===== EXCERPT PROVIDED
Ink and hand looked entirely genuine to both of us; more tellingly here
though was the paper – pre-modern, rag-based paper has running through its
batches rather distinctive ‘chainlines’. We looked for and found chainlines
in the Highland Lassie note. And we had in front of us the volumes of the
interleaved SMM so that we could compare it with other ‘non-removed’ notes.
The paper, including the chainlines, was identical as was the size of the
paper even down to mildly irregular edges. When we took the Highland Lassie
note and place it in the interleaved SMM beside the song ‘The Highland
Lassie’ note it fitted perfectly.
The
note was genuine and this was announced on the Burns Federation Forum and
elsewhere. The central document attesting to Burns’s Highland Mary narrative
was no longer in doubt. A big mystery remained, however. How long had the
Birthplace Museum had the note and from whom did they acquire it? My first
clue was the interleaved SMM itself which had been purchased for Alloway in
1964 for the sum of £5,500. Was it acquired at the same time from the source
from whence it had come? Possibly, but unlikely since when Dick had
inspected the same volumes in 1903, the note had been absent. At first
little headway was made, except that the exhibit catalogues for the
Birthplace Museum showed that the note had been exhibited for the public
from 1963-1974. This was remarkable – they had the note at least one year
before obtaining the interleaved SMM. I suspected that the catalogues of the
Birthplace Museum would tell us more even if these were not entirely easy to
read. And this turned out to be the case. We find in the Birthplace Museum
catalogue – which isn’t all that precise – the following entry ‘Sixteen
pages of lists of lists and words ... probably compiled in connection with
Scots Musical Museum.’ This is for 1961. Now this item shifts about
in its description through the 30s to the 60s, but to cut a long story
short, we can work out that prior to the 60s there had been 17 pages of
manuscript – this means it is highly likely that the 17 becomes 16 when the
‘Highland Lassie’ note is removed for display. But we can’t so far go
further back than the 30s. The documentation, simply, is missing. Almost
certainly though a discovery in the Ayrshire archives at Auchencruive
provides the answer to when the Highland Lassie note was acquired by the
Birthplace Museum. This followed on work undertaken by Julie Renfrew & Jean
Nicolson (both of whom had been involved in the forum debate): a receipt was
unearthed from 1907 where the BPM had bought from an Edinburgh bookseller
for £150 a number of items including ‘1 page of Johnson’s Museum’. It is a
shame we don’t have a more precise detailing of what this was, but it looks
highly probably, in the absence of any other item with which it matches, to
be the Highland Lassie note.
==========
▶ **OBJECTIVE A**:
In the excerpt about the Highland Lassie note, how much did the Birthplace Museum pay the Edinburgh bookseller in 1907?
The records in the listing have no connection to the text above.
===== RECORD LIST
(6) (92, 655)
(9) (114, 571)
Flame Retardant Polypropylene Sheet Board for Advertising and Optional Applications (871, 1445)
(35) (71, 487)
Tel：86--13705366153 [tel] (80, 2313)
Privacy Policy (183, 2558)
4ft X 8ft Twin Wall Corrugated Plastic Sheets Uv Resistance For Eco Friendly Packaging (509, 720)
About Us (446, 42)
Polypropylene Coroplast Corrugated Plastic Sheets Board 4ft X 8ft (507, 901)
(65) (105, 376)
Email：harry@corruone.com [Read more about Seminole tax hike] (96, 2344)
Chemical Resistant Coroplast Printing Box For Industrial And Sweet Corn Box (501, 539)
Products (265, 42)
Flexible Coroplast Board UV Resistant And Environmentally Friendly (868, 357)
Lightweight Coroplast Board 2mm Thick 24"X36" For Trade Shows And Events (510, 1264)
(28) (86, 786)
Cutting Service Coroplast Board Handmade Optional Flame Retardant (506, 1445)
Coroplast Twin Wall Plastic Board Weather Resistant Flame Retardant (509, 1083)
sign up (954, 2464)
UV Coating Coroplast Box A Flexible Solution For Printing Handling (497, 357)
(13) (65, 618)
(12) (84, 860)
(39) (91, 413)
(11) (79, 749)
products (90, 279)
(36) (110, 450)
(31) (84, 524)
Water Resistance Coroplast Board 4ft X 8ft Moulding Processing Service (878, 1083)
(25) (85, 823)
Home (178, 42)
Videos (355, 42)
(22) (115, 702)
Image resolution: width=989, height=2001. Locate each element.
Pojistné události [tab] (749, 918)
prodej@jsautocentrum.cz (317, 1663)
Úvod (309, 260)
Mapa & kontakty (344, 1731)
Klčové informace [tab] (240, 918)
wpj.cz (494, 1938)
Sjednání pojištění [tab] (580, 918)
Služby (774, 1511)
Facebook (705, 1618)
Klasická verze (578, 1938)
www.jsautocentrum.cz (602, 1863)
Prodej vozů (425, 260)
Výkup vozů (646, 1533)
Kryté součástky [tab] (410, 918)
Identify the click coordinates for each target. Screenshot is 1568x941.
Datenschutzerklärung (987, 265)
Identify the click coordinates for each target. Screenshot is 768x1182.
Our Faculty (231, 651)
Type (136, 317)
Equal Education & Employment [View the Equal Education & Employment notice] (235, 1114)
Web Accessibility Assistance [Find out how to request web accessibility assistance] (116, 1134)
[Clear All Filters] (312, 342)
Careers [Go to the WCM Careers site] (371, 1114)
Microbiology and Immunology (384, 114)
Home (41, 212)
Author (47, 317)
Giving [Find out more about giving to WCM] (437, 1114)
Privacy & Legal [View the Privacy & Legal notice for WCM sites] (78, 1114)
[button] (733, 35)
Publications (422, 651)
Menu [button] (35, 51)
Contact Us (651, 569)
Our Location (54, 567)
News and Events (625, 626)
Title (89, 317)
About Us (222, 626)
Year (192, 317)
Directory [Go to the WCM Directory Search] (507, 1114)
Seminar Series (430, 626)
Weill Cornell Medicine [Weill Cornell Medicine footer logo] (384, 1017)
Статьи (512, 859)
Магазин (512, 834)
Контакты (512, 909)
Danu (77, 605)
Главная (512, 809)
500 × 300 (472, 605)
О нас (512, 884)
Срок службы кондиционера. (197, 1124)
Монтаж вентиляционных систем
==========
▶ **OBJECTIVE B**:
From the listing, give the lines starting at the line containing "Klčové informace [tab] (240, 918)" and ending at the line containing "Giving [Find out" as a Markdown table with columns named Row and Line, skipping any blank lines.

▶ **COMPLETE ANSWER A**:
£150

▶ **COMPLETE ANSWER B**:
| Row | Line |
|---|---|
| 1 | Klčové informace [tab] (240, 918) |
| 2 | wpj.cz (494, 1938) |
| 3 | Sjednání pojištění [tab] (580, 918) |
| 4 | Služby (774, 1511) |
| 5 | Facebook (705, 1618) |
| 6 | Klasická verze (578, 1938) |
| 7 | www.jsautocentrum.cz (602, 1863) |
| 8 | Prodej vozů (425, 260) |
| 9 | Výkup vozů (646, 1533) |
| 10 | Kryté součástky [tab] (410, 918) |
| 11 | Identify the click coordinates for each target. Screenshot is 1568x941. |
| 12 | Datenschutzerklärung (987, 265) |
| 13 | Identify the click coordinates for each target. Screenshot is 768x1182. |
| 14 | Our Faculty (231, 651) |
| 15 | Type (136, 317) |
| 16 | Equal Education & Employment [View the Equal Education & Employment notice] (235, 1114) |
| 17 | Web Accessibility Assistance [Find out how to request web accessibility assistance] (116, 1134) |
| 18 | [Clear All Filters] (312, 342) |
| 19 | Careers [Go to the WCM Careers site] (371, 1114) |
| 20 | Microbiology and Immunology (384, 114) |
| 21 | Home (41, 212) |
| 22 | Author (47, 317) |
| 23 | Giving [Find out more about giving to WCM] (437, 1114) |